In this assignment I will not only look at what are the attributes for customers to terminate services, but I will also try to make an analysis for what can be done about it.

Let's start!

# Import Libraries <a id ="2"></a>

In [None]:
import numpy as np # linear algebra
import pandas as pd # data processing, CSV file I/O (e.g. pd.read_csv)
import matplotlib.pyplot as plt
from matplotlib import colors as mcolors
import seaborn as sns
import pandas_profiling
import plotly.offline as po
import plotly.graph_objs as go
%matplotlib inline

#For Scaling
from sklearn.model_selection import train_test_split
from sklearn.preprocessing import MinMaxScaler

#For Modeling
from keras.models import Sequential
from keras.layers import Dense, Embedding, LSTM, GRU, Flatten, Dropout, Lambda
from keras.layers.embeddings import Embedding
import tensorflow as tf
from sklearn.metrics import confusion_matrix, classification_report

import os
for dirname, _, filenames in os.walk('/kaggle/input'):
    for filename in filenames:
        print(os.path.join(dirname, filename))

# Understanding & Preparing Data <a id ="3"></a>

Let's load data and check out what's inside to better understand it.

In [None]:
telco_churn = pd.read_csv('/kaggle/input/telco-customer-churn/WA_Fn-UseC_-Telco-Customer-Churn.csv')
telco_churn.head()

In [None]:
# Dataset rows & columns. It will help us to better understand this dataset.
telco_churn.shape

# # Understanding the Data <a id ="4"></a>

Okay. From what I can see here is that:

* each row represents customer
* columns consists of customer's attributes
* in dataset exists column "Churn" -> we can use it later to see how many customers terminated their services. 
* there are 7043 customers and 21 data points for every customer

# # Preparing data <a id ="5"></a>

Now, when we did Initial check of data, let's move into preparing them for Machine Learning modeling.

In [None]:
telco_churn.dtypes

In [None]:
len(telco_churn[telco_churn['TotalCharges'] == " "])

In [None]:
# Converting Total Charges to a numerical data type.
telco_churn.TotalCharges = pd.to_numeric(telco_churn.TotalCharges, errors='coerce')
telco_churn.isnull().sum()

In [None]:
telco_churn['TotalCharges'].dtypes

In [None]:
telco_churn.groupby('Churn')[['MonthlyCharges', 'tenure', 'TotalCharges']].agg(['min', 'max', 'mean'])
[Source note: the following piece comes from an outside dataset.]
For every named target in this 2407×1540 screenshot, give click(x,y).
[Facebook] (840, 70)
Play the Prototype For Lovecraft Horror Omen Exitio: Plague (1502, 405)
Since, we have 11 null values in dataset, either we can fill them, or remove them. 11 is a low number, so I will drop them.

In [None]:
#Drop null values of 'Total Charges'
telco_churn = telco_churn[telco_churn["TotalCharges"].notnull()]
telco_churn = telco_churn.reset_index()[telco_churn.columns]

# Convert 'Total Charges'column values to float data type
telco_churn["TotalCharges"] = telco_churn["TotalCharges"].astype(float)

Let's see if we have still missing values.

In [None]:
# Calculate the missing value counts for each column
missing = telco_churn.isnull().sum()
# Show the number of columns that have missing values
missing[missing > 0].count()

# Visualization of Data & Findings <a id ="6"></a>

In [None]:
# Visualization of Total Customer Churn

plot_by_churn_labels = telco_churn["Churn"].value_counts().keys().tolist()
plot_by_churn_values = telco_churn["Churn"].value_counts().values.tolist()

plot_data= [
    go.Pie(labels = plot_by_churn_labels,
           values = plot_by_churn_values,
           marker = dict(colors = [ 'Olive', 'Ivory'],
                         line = dict(color = "white",
                                     width = 1.5)),
           rotation = 90,
           hoverinfo = "label+value+text",
           hole = .6)
]

# Total Number of Customers that will churn
count_of_cust_churn_yes = telco_churn[telco_churn.Churn == 'Yes'].shape[0]
# Total Number of Customers that will not churn
count_of_cust_churn_no = telco_churn[telco_churn.Churn == 'No'].shape[0]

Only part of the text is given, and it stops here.